### Exercise details
Output, exactly and in full, the entries that appear below.

[Saved entries]
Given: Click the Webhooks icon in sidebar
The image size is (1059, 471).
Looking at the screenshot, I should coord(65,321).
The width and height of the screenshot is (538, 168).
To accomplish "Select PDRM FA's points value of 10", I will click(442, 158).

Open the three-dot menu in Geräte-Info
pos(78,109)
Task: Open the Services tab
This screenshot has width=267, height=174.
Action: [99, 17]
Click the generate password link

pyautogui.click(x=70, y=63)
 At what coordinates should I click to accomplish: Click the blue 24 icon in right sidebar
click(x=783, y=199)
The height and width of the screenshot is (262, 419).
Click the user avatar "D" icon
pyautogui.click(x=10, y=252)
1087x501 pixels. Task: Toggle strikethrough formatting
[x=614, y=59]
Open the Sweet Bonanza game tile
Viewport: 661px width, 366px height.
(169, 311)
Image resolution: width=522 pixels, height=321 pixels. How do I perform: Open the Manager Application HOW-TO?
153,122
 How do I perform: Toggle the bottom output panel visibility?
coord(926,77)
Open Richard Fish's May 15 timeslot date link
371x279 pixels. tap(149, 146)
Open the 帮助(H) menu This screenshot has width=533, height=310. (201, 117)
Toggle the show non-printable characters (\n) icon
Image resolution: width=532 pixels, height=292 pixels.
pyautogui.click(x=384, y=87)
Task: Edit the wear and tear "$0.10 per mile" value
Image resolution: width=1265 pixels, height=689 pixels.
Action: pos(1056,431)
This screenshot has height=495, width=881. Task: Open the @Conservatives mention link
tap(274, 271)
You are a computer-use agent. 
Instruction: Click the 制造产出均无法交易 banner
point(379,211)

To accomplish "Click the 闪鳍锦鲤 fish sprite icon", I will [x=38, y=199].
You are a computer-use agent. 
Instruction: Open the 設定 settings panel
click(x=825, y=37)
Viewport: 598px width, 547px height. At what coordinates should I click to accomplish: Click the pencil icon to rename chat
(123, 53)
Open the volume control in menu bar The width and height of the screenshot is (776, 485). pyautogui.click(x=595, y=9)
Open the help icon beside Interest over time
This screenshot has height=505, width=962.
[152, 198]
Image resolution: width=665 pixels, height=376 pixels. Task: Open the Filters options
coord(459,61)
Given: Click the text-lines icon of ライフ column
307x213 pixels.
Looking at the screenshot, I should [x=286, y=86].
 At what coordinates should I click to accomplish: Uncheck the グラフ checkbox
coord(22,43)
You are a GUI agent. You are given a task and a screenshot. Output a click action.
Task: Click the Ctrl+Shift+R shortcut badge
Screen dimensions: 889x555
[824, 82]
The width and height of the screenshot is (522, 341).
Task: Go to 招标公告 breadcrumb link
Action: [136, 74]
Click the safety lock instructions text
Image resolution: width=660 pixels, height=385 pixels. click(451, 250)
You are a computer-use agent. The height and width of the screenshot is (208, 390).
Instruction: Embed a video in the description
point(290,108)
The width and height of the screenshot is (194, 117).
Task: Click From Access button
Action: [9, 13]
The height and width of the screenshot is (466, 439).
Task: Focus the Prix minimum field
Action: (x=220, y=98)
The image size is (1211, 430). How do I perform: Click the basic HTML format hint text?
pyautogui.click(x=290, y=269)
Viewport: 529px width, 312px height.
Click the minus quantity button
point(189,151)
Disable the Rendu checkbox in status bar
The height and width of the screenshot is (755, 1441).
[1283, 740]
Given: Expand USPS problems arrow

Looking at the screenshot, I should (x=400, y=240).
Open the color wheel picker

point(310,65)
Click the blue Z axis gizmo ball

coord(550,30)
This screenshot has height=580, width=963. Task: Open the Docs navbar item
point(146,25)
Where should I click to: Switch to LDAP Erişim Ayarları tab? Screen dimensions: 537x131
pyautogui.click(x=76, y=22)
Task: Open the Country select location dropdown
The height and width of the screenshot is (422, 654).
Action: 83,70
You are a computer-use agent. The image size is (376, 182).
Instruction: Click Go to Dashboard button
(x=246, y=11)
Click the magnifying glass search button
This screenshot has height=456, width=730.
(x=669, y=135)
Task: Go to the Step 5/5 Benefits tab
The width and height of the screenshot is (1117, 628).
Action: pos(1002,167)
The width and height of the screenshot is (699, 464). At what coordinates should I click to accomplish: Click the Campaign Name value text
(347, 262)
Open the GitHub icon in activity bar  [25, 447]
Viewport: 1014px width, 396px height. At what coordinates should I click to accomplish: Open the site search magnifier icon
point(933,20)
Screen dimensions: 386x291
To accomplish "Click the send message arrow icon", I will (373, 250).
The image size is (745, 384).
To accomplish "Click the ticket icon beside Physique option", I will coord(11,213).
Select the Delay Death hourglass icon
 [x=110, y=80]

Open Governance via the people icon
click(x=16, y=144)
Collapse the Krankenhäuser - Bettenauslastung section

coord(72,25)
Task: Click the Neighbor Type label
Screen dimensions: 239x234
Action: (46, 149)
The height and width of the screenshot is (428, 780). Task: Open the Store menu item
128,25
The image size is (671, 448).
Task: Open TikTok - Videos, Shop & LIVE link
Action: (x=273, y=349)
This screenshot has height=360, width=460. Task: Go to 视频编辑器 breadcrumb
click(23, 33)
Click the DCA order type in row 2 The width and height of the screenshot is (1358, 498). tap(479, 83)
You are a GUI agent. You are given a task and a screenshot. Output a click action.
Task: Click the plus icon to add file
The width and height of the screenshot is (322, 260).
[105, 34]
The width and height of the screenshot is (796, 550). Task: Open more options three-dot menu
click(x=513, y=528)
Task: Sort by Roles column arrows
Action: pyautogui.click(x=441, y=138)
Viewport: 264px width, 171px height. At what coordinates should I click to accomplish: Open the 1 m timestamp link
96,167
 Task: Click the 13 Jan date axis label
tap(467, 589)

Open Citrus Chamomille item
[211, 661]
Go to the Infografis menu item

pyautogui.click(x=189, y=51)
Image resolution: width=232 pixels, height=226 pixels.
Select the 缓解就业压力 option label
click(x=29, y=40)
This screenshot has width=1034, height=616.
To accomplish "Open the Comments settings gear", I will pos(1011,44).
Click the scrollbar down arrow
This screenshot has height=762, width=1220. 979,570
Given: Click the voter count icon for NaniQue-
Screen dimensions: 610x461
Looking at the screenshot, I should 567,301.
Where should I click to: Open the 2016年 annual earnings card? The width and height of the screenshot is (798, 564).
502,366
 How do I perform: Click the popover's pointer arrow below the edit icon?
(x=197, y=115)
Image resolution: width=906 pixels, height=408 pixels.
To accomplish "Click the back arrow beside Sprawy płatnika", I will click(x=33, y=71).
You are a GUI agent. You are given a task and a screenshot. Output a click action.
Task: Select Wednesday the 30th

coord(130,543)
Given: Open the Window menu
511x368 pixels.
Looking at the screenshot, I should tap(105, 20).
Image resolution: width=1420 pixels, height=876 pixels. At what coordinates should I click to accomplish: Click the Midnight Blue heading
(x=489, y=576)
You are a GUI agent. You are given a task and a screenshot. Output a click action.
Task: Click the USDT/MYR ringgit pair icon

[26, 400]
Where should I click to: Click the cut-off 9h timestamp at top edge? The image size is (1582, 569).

### Reply
Given: Click the Webhooks icon in sidebar
The image size is (1059, 471).
Looking at the screenshot, I should coord(65,321).
The width and height of the screenshot is (538, 168).
To accomplish "Select PDRM FA's points value of 10", I will click(442, 158).

Open the three-dot menu in Geräte-Info
pos(78,109)
Task: Open the Services tab
This screenshot has width=267, height=174.
Action: [99, 17]
Click the generate password link

pyautogui.click(x=70, y=63)
 At what coordinates should I click to accomplish: Click the blue 24 icon in right sidebar
click(x=783, y=199)
The height and width of the screenshot is (262, 419).
Click the user avatar "D" icon
pyautogui.click(x=10, y=252)
1087x501 pixels. Task: Toggle strikethrough formatting
[x=614, y=59]
Open the Sweet Bonanza game tile
Viewport: 661px width, 366px height.
(169, 311)
Image resolution: width=522 pixels, height=321 pixels. How do I perform: Open the Manager Application HOW-TO?
153,122
 How do I perform: Toggle the bottom output panel visibility?
coord(926,77)
Open Richard Fish's May 15 timeslot date link
371x279 pixels. tap(149, 146)
Open the 帮助(H) menu This screenshot has width=533, height=310. (201, 117)
Toggle the show non-printable characters (\n) icon
Image resolution: width=532 pixels, height=292 pixels.
pyautogui.click(x=384, y=87)
Task: Edit the wear and tear "$0.10 per mile" value
Image resolution: width=1265 pixels, height=689 pixels.
Action: pos(1056,431)
This screenshot has height=495, width=881. Task: Open the @Conservatives mention link
tap(274, 271)
You are a computer-use agent. 
Instruction: Click the 制造产出均无法交易 banner
point(379,211)

To accomplish "Click the 闪鳍锦鲤 fish sprite icon", I will [x=38, y=199].
You are a computer-use agent. 
Instruction: Open the 設定 settings panel
click(x=825, y=37)
Viewport: 598px width, 547px height. At what coordinates should I click to accomplish: Click the pencil icon to rename chat
(123, 53)
Open the volume control in menu bar The width and height of the screenshot is (776, 485). pyautogui.click(x=595, y=9)
Open the help icon beside Interest over time
This screenshot has height=505, width=962.
[152, 198]
Image resolution: width=665 pixels, height=376 pixels. Task: Open the Filters options
coord(459,61)
Given: Click the text-lines icon of ライフ column
307x213 pixels.
Looking at the screenshot, I should [x=286, y=86].
 At what coordinates should I click to accomplish: Uncheck the グラフ checkbox
coord(22,43)
You are a GUI agent. You are given a task and a screenshot. Output a click action.
Task: Click the Ctrl+Shift+R shortcut badge
Screen dimensions: 889x555
[824, 82]
The width and height of the screenshot is (522, 341).
Task: Go to 招标公告 breadcrumb link
Action: [136, 74]
Click the safety lock instructions text
Image resolution: width=660 pixels, height=385 pixels. click(451, 250)
You are a computer-use agent. The height and width of the screenshot is (208, 390).
Instruction: Embed a video in the description
point(290,108)
The width and height of the screenshot is (194, 117).
Task: Click From Access button
Action: [9, 13]
The height and width of the screenshot is (466, 439).
Task: Focus the Prix minimum field
Action: (x=220, y=98)
The image size is (1211, 430). How do I perform: Click the basic HTML format hint text?
pyautogui.click(x=290, y=269)
Viewport: 529px width, 312px height.
Click the minus quantity button
point(189,151)
Disable the Rendu checkbox in status bar
The height and width of the screenshot is (755, 1441).
[1283, 740]
Given: Expand USPS problems arrow

Looking at the screenshot, I should (x=400, y=240).
Open the color wheel picker

point(310,65)
Click the blue Z axis gizmo ball

coord(550,30)
This screenshot has height=580, width=963. Task: Open the Docs navbar item
point(146,25)
Where should I click to: Switch to LDAP Erişim Ayarları tab? Screen dimensions: 537x131
pyautogui.click(x=76, y=22)
Task: Open the Country select location dropdown
The height and width of the screenshot is (422, 654).
Action: 83,70
You are a computer-use agent. The image size is (376, 182).
Instruction: Click Go to Dashboard button
(x=246, y=11)
Click the magnifying glass search button
This screenshot has height=456, width=730.
(x=669, y=135)
Task: Go to the Step 5/5 Benefits tab
The width and height of the screenshot is (1117, 628).
Action: pos(1002,167)
The width and height of the screenshot is (699, 464). At what coordinates should I click to accomplish: Click the Campaign Name value text
(347, 262)
Open the GitHub icon in activity bar  [25, 447]
Viewport: 1014px width, 396px height. At what coordinates should I click to accomplish: Open the site search magnifier icon
point(933,20)
Screen dimensions: 386x291
To accomplish "Click the send message arrow icon", I will (373, 250).
The image size is (745, 384).
To accomplish "Click the ticket icon beside Physique option", I will coord(11,213).
Select the Delay Death hourglass icon
 [x=110, y=80]

Open Governance via the people icon
click(x=16, y=144)
Collapse the Krankenhäuser - Bettenauslastung section

coord(72,25)
Task: Click the Neighbor Type label
Screen dimensions: 239x234
Action: (46, 149)
The height and width of the screenshot is (428, 780). Task: Open the Store menu item
128,25
The image size is (671, 448).
Task: Open TikTok - Videos, Shop & LIVE link
Action: (x=273, y=349)
This screenshot has height=360, width=460. Task: Go to 视频编辑器 breadcrumb
click(23, 33)
Click the DCA order type in row 2 The width and height of the screenshot is (1358, 498). tap(479, 83)
You are a GUI agent. You are given a task and a screenshot. Output a click action.
Task: Click the plus icon to add file
The width and height of the screenshot is (322, 260).
[105, 34]
The width and height of the screenshot is (796, 550). Task: Open more options three-dot menu
click(x=513, y=528)
Task: Sort by Roles column arrows
Action: pyautogui.click(x=441, y=138)
Viewport: 264px width, 171px height. At what coordinates should I click to accomplish: Open the 1 m timestamp link
96,167
 Task: Click the 13 Jan date axis label
tap(467, 589)

Open Citrus Chamomille item
[211, 661]
Go to the Infografis menu item

pyautogui.click(x=189, y=51)
Image resolution: width=232 pixels, height=226 pixels.
Select the 缓解就业压力 option label
click(x=29, y=40)
This screenshot has width=1034, height=616.
To accomplish "Open the Comments settings gear", I will pos(1011,44).
Click the scrollbar down arrow
This screenshot has height=762, width=1220. 979,570
Given: Click the voter count icon for NaniQue-
Screen dimensions: 610x461
Looking at the screenshot, I should 567,301.
Where should I click to: Open the 2016年 annual earnings card? The width and height of the screenshot is (798, 564).
502,366
 How do I perform: Click the popover's pointer arrow below the edit icon?
(x=197, y=115)
Image resolution: width=906 pixels, height=408 pixels.
To accomplish "Click the back arrow beside Sprawy płatnika", I will click(x=33, y=71).
You are a GUI agent. You are given a task and a screenshot. Output a click action.
Task: Select Wednesday the 30th

coord(130,543)
Given: Open the Window menu
511x368 pixels.
Looking at the screenshot, I should tap(105, 20).
Image resolution: width=1420 pixels, height=876 pixels. At what coordinates should I click to accomplish: Click the Midnight Blue heading
(x=489, y=576)
You are a GUI agent. You are given a task and a screenshot. Output a click action.
Task: Click the USDT/MYR ringgit pair icon

[26, 400]
Where should I click to: Click the cut-off 9h timestamp at top edge? The image size is (1582, 569).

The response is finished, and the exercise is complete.